At Home He's a Tourist

He fills his head with culture/ He gives himself an ulcer.

Thursday, July 07, 2005

Since I'm hanging with the Calvinists I've taken an interest in some of their theological distinctives. Which is not to say that I agree with them. A Calvinist writes in defense of their minimalist worship service:

High church worship begins with alleged mystery and continues along a path of allusion wherein the true God is not directly encountered. Informed worship, on the other hand, begins with a direct encounter between God and His people through His own Word, and brings God and His people closer throughout worship by the very same means. It begins & ends with covenant clarity: I am your God, you are my people. Amen.

High church worship, by depending upon symbol, mystery and allusion, hides God and His Word behind incense, altars, confessionals, pantheons of saints, robes, colors, candles, and magic formulas. It is pure show business, keeping the true God apart from the people. High church worshippers are taught in one thousand gross and subtle ways that the God who created the world cannot be approached directly.

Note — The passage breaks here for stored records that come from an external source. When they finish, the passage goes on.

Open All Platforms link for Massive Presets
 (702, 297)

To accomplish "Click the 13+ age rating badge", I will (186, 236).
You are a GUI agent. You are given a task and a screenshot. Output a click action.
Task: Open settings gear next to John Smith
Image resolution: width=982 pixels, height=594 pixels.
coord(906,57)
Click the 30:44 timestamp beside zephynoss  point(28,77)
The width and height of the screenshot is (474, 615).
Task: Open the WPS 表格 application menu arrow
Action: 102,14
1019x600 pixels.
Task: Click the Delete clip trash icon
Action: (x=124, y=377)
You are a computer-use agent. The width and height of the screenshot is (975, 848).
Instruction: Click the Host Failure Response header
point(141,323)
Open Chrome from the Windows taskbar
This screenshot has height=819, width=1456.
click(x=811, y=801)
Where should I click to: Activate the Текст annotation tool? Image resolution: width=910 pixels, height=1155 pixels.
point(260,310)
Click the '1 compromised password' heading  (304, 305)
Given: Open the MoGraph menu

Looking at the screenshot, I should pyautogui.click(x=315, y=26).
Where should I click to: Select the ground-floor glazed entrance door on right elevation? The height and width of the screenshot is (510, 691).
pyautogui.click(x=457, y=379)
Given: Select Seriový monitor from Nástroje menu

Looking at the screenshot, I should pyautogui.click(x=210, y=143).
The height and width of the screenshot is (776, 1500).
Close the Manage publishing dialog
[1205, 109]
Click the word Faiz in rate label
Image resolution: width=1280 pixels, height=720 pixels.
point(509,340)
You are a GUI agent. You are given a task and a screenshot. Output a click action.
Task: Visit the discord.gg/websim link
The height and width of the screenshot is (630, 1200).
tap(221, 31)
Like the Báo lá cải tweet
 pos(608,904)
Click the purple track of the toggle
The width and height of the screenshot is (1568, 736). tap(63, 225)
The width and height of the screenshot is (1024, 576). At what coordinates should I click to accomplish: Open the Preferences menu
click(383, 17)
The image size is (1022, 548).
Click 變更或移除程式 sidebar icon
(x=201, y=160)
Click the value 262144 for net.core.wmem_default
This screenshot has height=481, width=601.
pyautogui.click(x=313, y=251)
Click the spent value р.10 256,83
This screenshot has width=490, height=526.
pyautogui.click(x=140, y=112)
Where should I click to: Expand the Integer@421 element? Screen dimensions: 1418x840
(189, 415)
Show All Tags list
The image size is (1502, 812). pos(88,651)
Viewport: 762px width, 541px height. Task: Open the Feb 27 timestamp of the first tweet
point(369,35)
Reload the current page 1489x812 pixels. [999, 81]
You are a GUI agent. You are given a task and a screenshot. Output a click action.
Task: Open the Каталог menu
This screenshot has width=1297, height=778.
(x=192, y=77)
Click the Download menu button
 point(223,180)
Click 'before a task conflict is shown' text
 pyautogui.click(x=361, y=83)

I'll need to mull over it a bit but my initial reaction is that I'll never be a good Calvinist. Schlissel assumes that the sensuous hides God; I assume it reveals Him. My view, I think, is more consistent with the Incarnation, according to which those who have seen the Son have seen the Father, and with the Christian concept of the afterlife, which is not purely spiritual but involves "a new heaven and a new earth." (Augustine suggests that as we "see" the souls of other people via their bodily behavior, so in heaven we shall see God through His governance of the post-Resurrection universe.)